Still not certain if flash is the right thing. I would have thought you would have got better control on this by using a couple of static lamps (of the anglepoise variety) so that you can get better control. Perhaps try a set of extension tubes if you are using a conventional reflex rather than a fixed lens digital.

I would go for fixed lights, no flash, small aperture and long exposure on a tripod to give you the control and depth of field you require.
Good Morning.

On having a re-think, I have come to two conclusions:

a. You are confusing lighting the object with highlighting it

b. If you are doing this on a regular basis, you really need a jig not just for the object, but for the whole set up. Like a scientific experiment you need replicate the thing time after time!

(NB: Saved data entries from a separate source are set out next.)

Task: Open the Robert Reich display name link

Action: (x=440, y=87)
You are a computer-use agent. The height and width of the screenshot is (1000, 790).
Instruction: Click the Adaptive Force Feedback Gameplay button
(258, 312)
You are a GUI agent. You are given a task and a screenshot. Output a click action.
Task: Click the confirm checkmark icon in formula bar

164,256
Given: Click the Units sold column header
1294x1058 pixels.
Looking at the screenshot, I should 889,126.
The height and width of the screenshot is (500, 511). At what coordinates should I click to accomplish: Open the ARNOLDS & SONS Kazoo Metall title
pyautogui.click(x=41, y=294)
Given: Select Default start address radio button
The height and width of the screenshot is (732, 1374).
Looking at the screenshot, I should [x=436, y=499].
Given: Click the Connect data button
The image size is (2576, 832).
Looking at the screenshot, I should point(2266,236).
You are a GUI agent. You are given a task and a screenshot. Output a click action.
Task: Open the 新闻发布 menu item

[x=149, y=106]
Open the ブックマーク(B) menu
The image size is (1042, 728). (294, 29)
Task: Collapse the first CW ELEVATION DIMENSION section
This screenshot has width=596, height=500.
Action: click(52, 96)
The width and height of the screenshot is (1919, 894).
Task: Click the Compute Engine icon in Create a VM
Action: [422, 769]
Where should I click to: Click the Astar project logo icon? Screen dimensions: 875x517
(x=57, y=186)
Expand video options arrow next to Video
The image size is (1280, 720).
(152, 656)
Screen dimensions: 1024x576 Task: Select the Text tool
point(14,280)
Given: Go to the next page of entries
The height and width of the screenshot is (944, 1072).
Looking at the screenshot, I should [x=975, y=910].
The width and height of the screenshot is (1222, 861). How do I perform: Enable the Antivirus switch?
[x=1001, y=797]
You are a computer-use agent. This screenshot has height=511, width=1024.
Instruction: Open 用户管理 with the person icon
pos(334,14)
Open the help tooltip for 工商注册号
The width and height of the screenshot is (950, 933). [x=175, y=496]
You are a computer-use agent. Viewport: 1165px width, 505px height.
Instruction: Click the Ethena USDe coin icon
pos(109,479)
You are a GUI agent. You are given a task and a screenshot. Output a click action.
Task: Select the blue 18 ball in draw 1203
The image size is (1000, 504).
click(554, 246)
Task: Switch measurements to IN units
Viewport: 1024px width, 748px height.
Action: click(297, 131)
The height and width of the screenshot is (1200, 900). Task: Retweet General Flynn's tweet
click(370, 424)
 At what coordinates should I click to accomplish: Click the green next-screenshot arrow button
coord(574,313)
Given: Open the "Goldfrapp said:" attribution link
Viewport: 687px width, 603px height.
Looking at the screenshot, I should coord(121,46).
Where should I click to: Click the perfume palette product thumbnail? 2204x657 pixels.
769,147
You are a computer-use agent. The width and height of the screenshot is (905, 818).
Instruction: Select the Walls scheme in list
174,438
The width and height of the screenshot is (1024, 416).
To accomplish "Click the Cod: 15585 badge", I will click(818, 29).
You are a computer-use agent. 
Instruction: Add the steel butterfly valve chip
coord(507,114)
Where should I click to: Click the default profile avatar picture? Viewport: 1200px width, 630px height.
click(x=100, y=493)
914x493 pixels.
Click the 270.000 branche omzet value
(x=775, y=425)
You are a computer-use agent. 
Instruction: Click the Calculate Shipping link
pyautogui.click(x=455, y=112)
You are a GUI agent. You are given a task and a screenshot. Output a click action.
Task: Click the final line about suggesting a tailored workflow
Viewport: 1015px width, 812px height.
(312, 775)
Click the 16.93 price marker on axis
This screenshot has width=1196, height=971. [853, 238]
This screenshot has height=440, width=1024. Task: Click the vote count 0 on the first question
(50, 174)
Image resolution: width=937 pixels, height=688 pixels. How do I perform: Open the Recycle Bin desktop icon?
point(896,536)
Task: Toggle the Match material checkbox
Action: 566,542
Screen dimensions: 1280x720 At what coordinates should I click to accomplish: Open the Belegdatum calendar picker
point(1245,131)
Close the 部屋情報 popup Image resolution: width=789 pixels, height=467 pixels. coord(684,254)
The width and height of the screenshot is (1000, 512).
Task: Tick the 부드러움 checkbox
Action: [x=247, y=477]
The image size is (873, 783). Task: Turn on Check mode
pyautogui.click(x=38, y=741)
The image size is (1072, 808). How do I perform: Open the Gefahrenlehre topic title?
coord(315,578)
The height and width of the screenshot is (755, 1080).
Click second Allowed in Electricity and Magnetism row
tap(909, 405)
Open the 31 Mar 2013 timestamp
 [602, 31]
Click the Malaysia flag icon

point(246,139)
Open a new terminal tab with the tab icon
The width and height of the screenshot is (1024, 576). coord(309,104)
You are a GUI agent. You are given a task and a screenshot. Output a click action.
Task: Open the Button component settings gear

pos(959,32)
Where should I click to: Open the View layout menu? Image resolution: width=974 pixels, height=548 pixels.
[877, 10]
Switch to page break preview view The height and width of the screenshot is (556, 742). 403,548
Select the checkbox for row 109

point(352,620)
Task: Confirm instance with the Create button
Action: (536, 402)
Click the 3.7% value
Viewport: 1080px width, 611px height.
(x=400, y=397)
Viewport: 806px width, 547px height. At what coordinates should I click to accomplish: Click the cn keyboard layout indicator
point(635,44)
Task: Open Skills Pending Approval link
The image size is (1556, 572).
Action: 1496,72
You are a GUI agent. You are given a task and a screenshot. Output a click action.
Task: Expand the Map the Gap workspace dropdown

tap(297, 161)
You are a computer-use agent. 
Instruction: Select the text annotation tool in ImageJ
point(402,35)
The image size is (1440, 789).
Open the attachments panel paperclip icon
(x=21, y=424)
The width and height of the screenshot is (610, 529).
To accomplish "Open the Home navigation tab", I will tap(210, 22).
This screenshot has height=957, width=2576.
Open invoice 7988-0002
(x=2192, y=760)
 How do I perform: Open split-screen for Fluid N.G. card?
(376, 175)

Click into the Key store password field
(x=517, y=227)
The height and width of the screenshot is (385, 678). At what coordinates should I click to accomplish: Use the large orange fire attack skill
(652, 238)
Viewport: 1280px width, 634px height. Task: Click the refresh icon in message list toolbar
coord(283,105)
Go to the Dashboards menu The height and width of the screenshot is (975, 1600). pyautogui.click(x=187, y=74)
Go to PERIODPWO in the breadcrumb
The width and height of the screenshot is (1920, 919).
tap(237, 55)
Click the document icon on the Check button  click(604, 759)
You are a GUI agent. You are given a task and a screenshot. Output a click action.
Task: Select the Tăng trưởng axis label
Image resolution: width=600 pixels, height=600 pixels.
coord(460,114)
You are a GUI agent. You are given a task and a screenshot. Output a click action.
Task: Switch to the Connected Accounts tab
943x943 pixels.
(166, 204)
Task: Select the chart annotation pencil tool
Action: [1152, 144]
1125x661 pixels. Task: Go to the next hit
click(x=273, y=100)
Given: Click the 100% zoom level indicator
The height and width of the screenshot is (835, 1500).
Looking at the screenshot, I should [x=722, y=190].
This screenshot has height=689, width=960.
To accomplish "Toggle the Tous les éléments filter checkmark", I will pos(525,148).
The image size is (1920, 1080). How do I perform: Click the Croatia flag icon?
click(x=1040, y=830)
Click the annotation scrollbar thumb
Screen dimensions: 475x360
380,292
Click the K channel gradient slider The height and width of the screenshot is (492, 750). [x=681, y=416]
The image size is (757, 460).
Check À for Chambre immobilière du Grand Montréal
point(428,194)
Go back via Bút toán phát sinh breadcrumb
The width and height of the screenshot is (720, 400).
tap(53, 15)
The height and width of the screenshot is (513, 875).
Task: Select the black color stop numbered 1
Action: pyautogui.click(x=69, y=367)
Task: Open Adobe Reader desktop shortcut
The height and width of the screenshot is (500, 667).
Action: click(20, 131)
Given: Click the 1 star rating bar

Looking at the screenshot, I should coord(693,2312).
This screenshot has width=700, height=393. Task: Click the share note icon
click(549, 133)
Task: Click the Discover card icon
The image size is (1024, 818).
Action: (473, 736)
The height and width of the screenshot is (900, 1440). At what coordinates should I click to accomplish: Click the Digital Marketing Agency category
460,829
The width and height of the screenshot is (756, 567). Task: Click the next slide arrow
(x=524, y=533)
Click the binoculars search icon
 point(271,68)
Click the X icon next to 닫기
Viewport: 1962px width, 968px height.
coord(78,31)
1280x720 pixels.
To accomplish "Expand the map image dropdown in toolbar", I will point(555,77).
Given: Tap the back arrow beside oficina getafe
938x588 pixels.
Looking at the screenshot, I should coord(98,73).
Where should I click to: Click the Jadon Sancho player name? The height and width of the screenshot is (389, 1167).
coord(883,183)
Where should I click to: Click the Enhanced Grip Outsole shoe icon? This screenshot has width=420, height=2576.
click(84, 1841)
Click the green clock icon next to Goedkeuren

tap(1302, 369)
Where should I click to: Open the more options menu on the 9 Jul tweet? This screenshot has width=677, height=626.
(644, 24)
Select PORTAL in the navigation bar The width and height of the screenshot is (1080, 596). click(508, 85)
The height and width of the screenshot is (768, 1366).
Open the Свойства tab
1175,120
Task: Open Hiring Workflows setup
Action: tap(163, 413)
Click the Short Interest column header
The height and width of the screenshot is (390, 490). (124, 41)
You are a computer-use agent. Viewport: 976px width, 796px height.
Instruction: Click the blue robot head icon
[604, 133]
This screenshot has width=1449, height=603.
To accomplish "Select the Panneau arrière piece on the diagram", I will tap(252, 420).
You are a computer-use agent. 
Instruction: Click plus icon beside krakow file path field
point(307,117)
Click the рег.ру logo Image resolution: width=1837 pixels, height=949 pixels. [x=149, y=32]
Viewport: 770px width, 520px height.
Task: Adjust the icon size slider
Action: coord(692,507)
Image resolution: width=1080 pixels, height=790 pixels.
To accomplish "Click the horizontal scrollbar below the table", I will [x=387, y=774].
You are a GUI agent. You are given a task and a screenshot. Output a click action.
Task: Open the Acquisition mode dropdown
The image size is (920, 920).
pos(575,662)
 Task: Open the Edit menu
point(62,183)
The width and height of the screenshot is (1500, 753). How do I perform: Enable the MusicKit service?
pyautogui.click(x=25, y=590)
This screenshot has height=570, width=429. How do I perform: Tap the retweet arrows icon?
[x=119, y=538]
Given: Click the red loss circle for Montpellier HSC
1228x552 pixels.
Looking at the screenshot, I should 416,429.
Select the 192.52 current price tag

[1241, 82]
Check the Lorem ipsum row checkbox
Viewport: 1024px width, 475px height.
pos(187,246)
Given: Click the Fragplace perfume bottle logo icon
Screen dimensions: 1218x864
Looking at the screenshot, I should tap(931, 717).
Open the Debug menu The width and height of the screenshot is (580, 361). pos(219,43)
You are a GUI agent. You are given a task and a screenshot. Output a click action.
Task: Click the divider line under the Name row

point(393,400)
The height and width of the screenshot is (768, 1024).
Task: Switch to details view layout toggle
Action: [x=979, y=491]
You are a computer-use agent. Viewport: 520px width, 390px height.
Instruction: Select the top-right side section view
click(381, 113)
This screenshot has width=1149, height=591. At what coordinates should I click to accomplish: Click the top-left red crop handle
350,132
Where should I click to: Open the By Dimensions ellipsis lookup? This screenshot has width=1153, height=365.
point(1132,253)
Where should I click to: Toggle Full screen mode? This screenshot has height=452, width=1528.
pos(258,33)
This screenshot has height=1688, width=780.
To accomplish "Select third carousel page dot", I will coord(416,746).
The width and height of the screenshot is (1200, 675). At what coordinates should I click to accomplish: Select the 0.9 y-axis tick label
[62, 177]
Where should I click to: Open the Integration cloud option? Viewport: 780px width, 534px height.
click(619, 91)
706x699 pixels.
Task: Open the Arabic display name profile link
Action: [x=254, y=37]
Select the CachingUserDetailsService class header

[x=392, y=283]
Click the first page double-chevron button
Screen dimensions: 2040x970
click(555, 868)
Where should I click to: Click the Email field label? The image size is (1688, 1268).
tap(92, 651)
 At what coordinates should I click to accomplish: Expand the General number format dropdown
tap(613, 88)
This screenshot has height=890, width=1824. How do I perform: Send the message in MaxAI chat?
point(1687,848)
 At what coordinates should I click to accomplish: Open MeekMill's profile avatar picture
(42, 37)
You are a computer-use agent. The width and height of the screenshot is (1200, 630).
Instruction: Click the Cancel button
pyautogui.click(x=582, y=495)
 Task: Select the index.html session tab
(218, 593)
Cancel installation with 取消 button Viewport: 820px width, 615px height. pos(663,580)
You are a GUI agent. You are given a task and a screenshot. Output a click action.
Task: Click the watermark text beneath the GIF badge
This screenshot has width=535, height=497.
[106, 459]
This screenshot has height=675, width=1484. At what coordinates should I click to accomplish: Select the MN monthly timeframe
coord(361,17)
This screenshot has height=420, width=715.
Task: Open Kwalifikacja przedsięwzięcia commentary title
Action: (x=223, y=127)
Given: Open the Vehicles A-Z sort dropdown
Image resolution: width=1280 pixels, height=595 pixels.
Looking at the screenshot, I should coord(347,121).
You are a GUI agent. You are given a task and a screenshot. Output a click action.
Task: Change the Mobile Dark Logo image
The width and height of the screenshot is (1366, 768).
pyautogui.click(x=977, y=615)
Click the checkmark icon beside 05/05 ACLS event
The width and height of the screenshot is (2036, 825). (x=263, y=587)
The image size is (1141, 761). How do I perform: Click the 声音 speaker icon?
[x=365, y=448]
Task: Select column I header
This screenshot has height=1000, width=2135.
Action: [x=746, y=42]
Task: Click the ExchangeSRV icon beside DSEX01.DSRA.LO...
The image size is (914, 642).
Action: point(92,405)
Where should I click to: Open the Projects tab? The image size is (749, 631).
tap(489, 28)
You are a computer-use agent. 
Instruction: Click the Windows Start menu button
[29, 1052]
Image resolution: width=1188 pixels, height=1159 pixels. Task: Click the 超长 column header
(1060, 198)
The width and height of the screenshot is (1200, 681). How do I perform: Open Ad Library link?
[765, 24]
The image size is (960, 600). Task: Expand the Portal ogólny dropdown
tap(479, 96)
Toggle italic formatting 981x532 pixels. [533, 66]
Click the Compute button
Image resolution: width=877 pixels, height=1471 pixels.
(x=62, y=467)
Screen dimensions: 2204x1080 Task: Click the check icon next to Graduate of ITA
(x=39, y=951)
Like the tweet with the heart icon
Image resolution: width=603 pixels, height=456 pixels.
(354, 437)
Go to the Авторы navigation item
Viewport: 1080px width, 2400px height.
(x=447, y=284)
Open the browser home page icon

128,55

Dealing with the second point first, I would get a sheet of ply/blockboard and mark/bolt the exact position of your jig upon it. Then get two spotlights of the flexi variety (I managed to buy two extremely cheaply in a colour that nobody else wanted for about $10!) Fit blue bulbs to them if colour cast is a problem. As an aside though my digital has a means of setting "true white" with artificial illumination, I find it a fiddle to do this each time I want to take a photo!

Find a position that illuminates your coins evenly without causing undue reflections. Bolt them to the board. This may involve a tent, or if you don't want to do this, a diffuser of some type in front of the bulbs - leave a gap for ventilation!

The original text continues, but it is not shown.